It should be noted that the ICMP unreachable errors are normal because I think in this case firefox is no longer listening on the given port when the response comes back. In other words, it sends the Refresh request with a lifetime of zero and doesn't wait for the answer to come back.
For the time being, I have no other choice but to go back with Xirsys, but I would really like if the Twilio Network Traversal Service could be fixed. Let me know if you have more questions regarding the issue.
I have uploaded the wireshark captures here for reference.

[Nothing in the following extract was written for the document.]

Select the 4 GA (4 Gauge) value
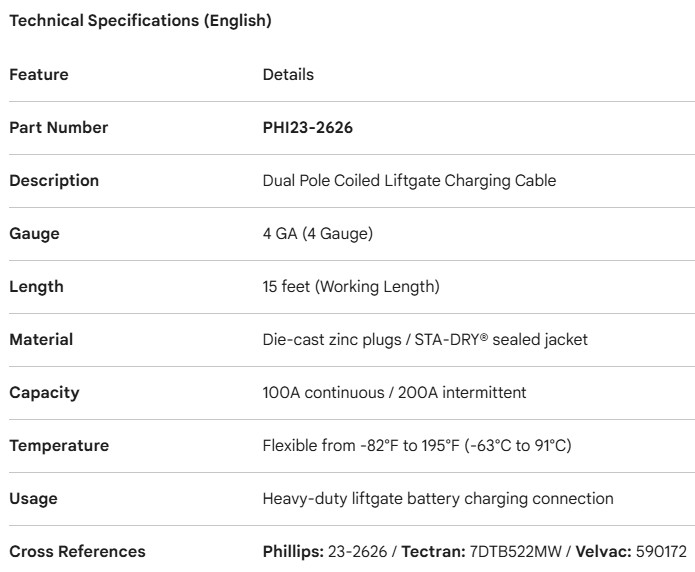 click(317, 234)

EDIT: I have modified the webrtc demo page such that it doesn't close the connection when the ice connection state is set to 'disconnected'. Now I get the real disconnection when the ice connection state goes to 'failed'. However, it effectively didn't change anything, since in this case it takes just a few seconds more for the state to go from 'disconnected' to 'failed'.
Since I have new relevant screenshots and captures, I am updating the original question to clarify certain problems pointed out by Philipp Hancke:
First, here is a new capture with the ice connection state fix (the browser closes the connection only when the state goes to 'failed'):
It's interesting to see that this time, the session stayed up for a whole 18 minutes. This was taken on a saturday morning, so I'm guessing that the issue could be related to the current workload on the twilio servers. However, it failed in the exact same way as it always does so far for me. As a bonus, we even have a valid stale nonce response that is correctly handled by firefox.
However, if we take a different view of the same capture, we can see that the traffic stops being relayed for a solid 30 seconds before firefox considers the connection as being dropped and sends the Refresh request with a lifetime of zero. As in previous captures, the server responds with an Allocation Mismatch error, indicating it doesn't know which allocation firefox is talking about.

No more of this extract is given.